T＝[(x₁,y₁),(x₂,y₂),(x₃,y₃),(x₄,y₄)] (9)

further angle optimization is performed for T at steps 5-7.

In step 5, n offset thresholds with intervals μ are set clockwise and counterclockwise for the angle θ of the tracking frame T, i.e. a set of tracking frames { T of different angles is generated₁(θ-nμ)，...，T_n(θ-μ)，T_n+1(θ)，T_n+2(θ+μ)，...，T_2n+1(θ + n μ) }, from T_i(i ═ 1,2, …, n, …,2n +1) indicates that the next calculation is performed for a rotating frame at any angle in the set.

In step 6, each angular rotation frame is calculatedT_iThe IoU value with foreground includes the following steps:

and S6.1, carrying out noise reduction on the frame of picture by adopting a mean shift algorithm, and carrying out smooth filtering on the image color level.

S6.2 rotating frames T_iDrawing the edges of the rectangle and filling colors, setting the colors to be (255, 255, 255), and forming a distinguishing degree with other pixels;

s6.3, converting the RGB image of the frame into a gray-scale image, and giving different weights to three channels:

Gray＝R*0.299+G*0.587+B*0.114 (10)

s6.4, carrying out binarization processing on the gray level image, converting the gray level image into a binary matrix consisting of 0 and 1, and recording the binary matrix as

1 is a rotating frame T_iAll pixels in the pixel array, 0 is the other pixels.

S6.5 pairs of rotating frames T_iAnd performing dot multiplication operation on the binary matrix of the foreground to obtain an intersection matrix:

M_FPIa binary matrix of the foreground pixel map, which is the dot product of the corresponding element in the matrix, M_IPIIs the intersection matrix of the two.

S6.6 the area of the matrix is:

h (X, Y) is the value at coordinate (X, Y), and X, Y are the rows and columns of the matrix.

S6.7, after the intersection is known, the IoU values of the two are:

arbitrary T_iThe area is equal to T, denoted as T _ area,f _ area is the foreground area.

In step 7, the specific steps are as follows:

the rotating box with the maximum IoU value of the tracker output and the target foreground is recorded as

The formula is as follows:

namely, the final tracking frame obtained after the tracker is jointly optimized in scale and angle.

Compared with the prior art, the method provided by the invention has the advantages that:

(1) the defects existing in the combination of image segmentation and target tracking are analyzed and discovered.

(2) The accuracy of the tracking frame and the probability of the foreground are improved in the aspect of scale optimization.
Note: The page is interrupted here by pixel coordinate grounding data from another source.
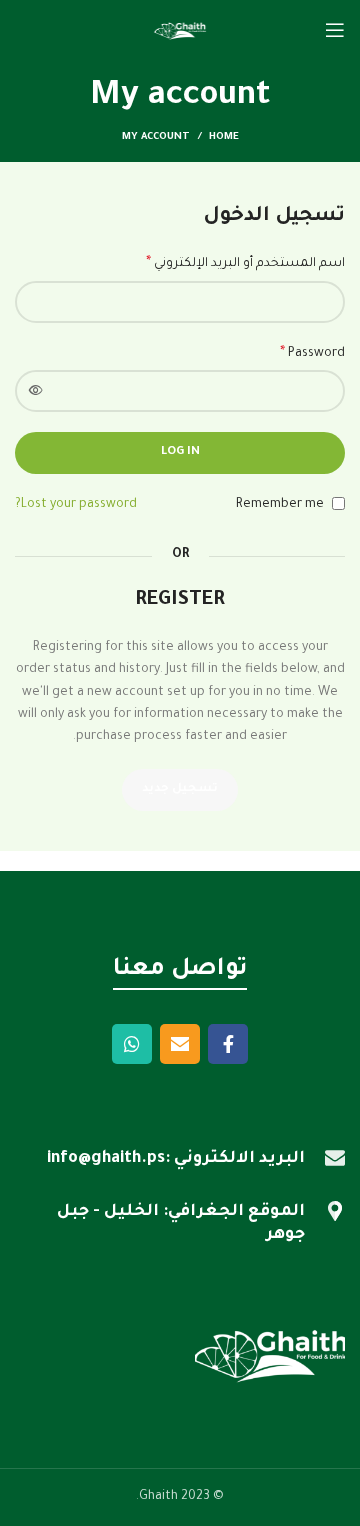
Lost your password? (76, 505)
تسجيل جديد (180, 789)
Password (312, 354)
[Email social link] (180, 1044)
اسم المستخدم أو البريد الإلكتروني (245, 264)
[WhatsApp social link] (132, 1044)
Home (224, 137)
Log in (180, 452)
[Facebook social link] (228, 1044)
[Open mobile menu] (335, 30)
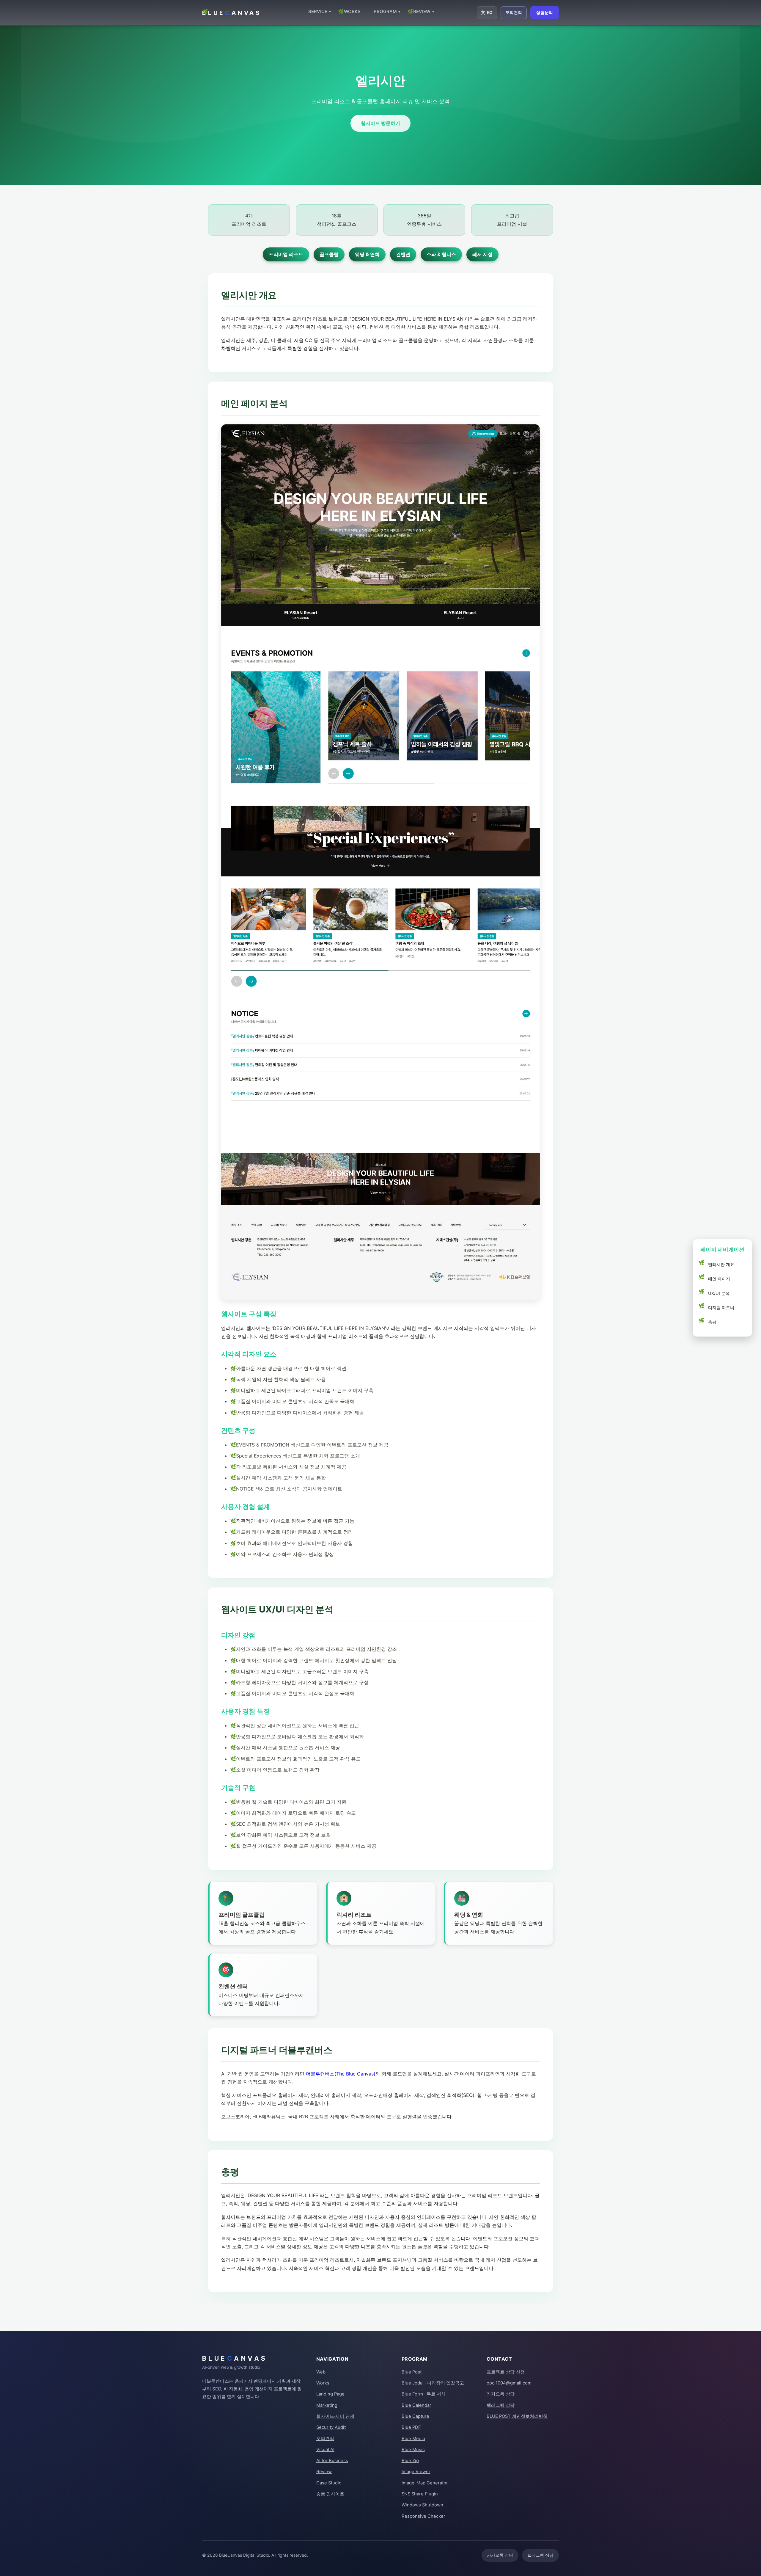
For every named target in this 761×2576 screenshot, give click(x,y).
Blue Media (413, 2438)
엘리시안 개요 (721, 1264)
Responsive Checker (423, 2516)
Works (322, 2383)
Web (321, 2372)
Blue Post (412, 2372)
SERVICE (319, 11)
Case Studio (329, 2483)
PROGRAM (387, 11)
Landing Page (330, 2394)
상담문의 (544, 12)
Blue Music (413, 2449)
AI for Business (332, 2460)
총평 (712, 1322)
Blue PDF (411, 2427)
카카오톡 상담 (501, 2394)
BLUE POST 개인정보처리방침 (517, 2416)
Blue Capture (415, 2416)
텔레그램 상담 (501, 2405)
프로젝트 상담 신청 (506, 2372)
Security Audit (331, 2427)
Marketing (326, 2405)
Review (324, 2471)
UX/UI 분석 (718, 1293)
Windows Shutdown (422, 2505)
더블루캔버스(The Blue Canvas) (340, 2074)
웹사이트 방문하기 (380, 123)
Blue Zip (410, 2460)
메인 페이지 (719, 1278)
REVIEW (423, 11)
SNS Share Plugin (420, 2494)
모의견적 (513, 12)
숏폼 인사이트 (330, 2494)
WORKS (352, 11)
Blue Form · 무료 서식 (424, 2394)
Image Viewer (416, 2471)
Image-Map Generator (425, 2483)
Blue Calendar (416, 2405)
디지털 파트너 (721, 1307)
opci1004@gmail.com (509, 2383)
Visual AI (325, 2449)
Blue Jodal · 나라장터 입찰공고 (433, 2383)
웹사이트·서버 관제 (335, 2416)
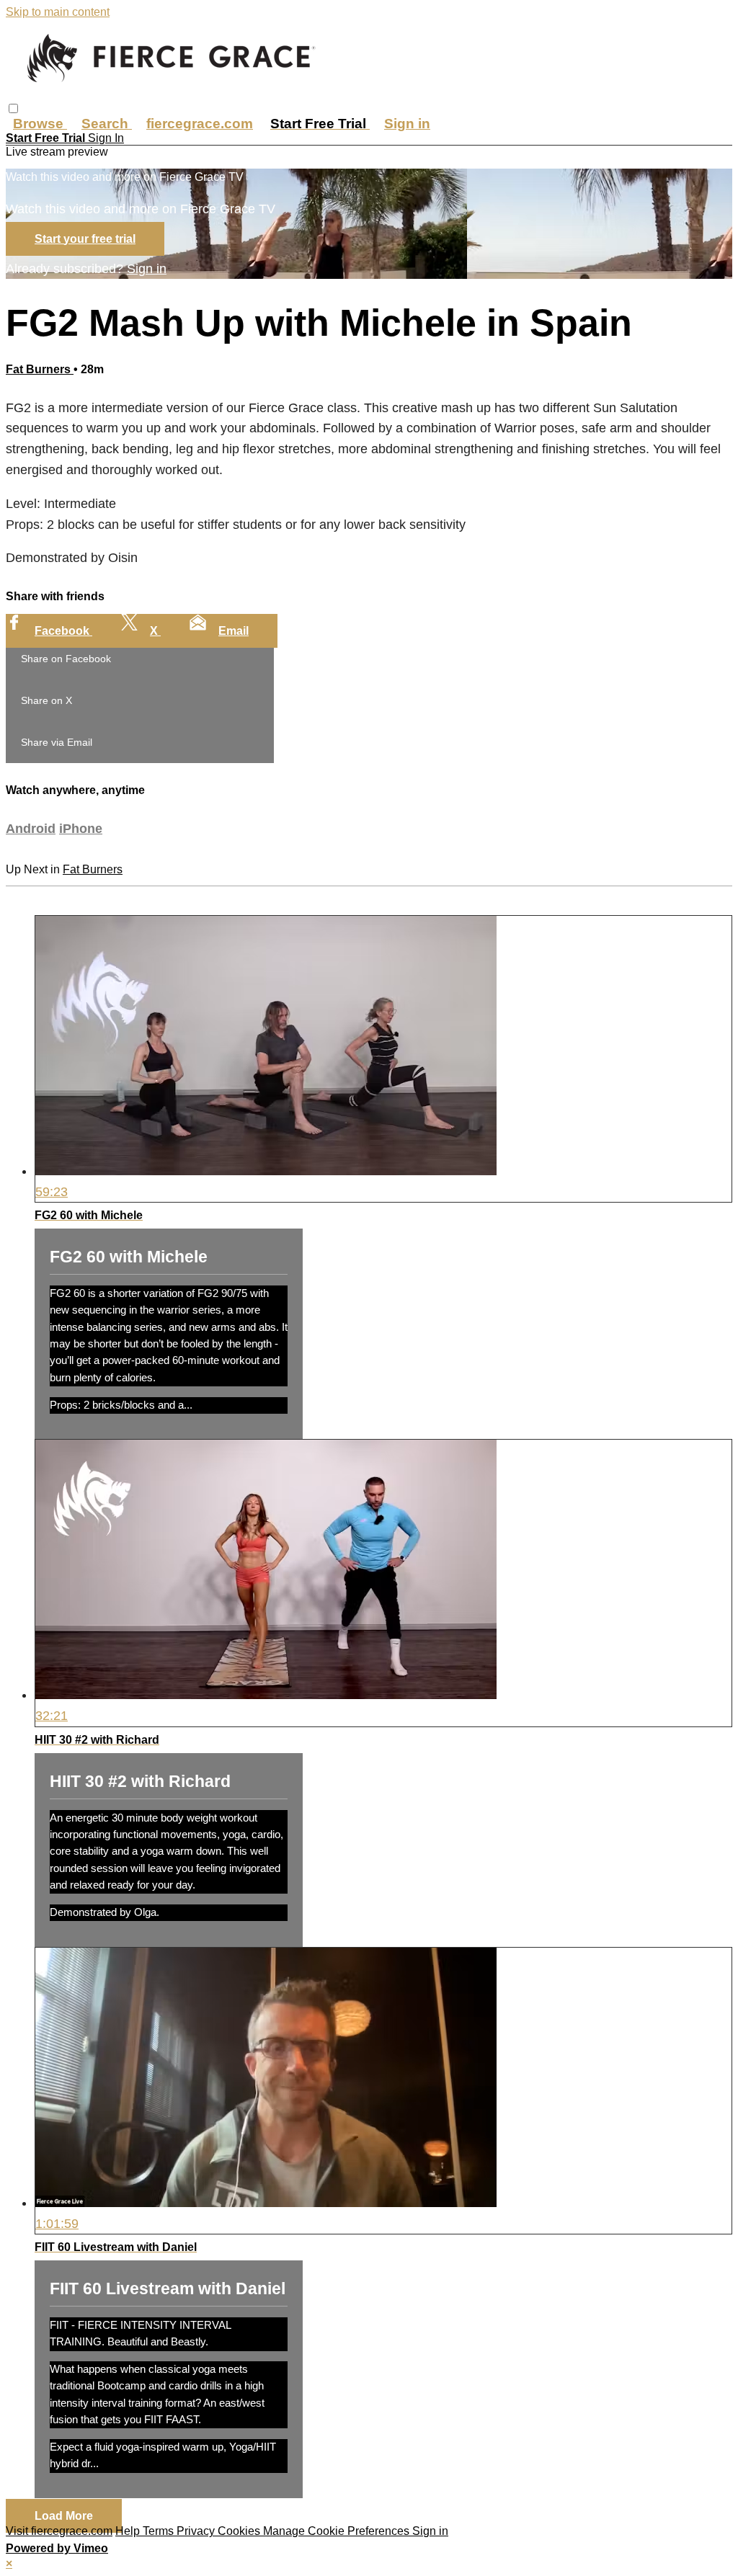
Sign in (407, 123)
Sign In (106, 138)
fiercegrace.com (199, 123)
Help (129, 2531)
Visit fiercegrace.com (59, 2531)
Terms (160, 2531)
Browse (40, 123)
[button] (13, 108)
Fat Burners (40, 369)
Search (106, 123)
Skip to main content (58, 12)
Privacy (197, 2531)
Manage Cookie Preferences (337, 2531)
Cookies (240, 2531)
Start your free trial (85, 239)
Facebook (63, 631)
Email (233, 631)
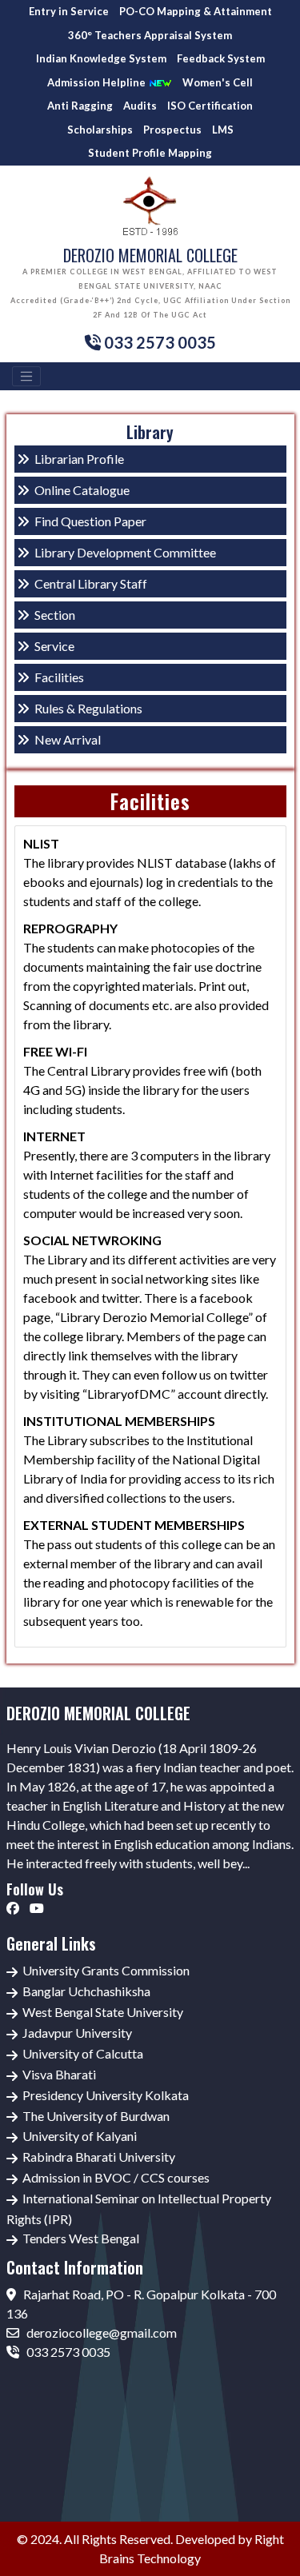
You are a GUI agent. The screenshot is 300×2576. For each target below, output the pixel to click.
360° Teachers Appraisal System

(3) And for complex scenes such as severe target motion and the like, the angle of the tracking frame is still accurate.

Drawings

FIG. 1 is a schematic flow chart of the algorithm of the present invention;

fig. 2 shows that the video sets with three moving targets in the VOT2018 data set are selected for comparison by combining the comparison of the real frame and the SiamMask network tracking effect.

Detailed Description

The technical solution in the embodiments of the present invention will be clearly and completely described below with reference to the accompanying drawings in the embodiments of the present invention. It is to be understood that the described embodiments are merely a few embodiments of the invention, and not all embodiments. All other embodiments, which can be derived by a person skilled in the art from the embodiments given herein without making any creative effort, shall fall within the protection scope of the present invention.

It should be understood that the specific embodiments described herein are merely illustrative of the invention and are not intended to limit the invention. Referring to fig. 1, the example provided by the present invention uses the SiamMask tracking algorithm as a baseline tracker, and the specific implementation manner is as follows.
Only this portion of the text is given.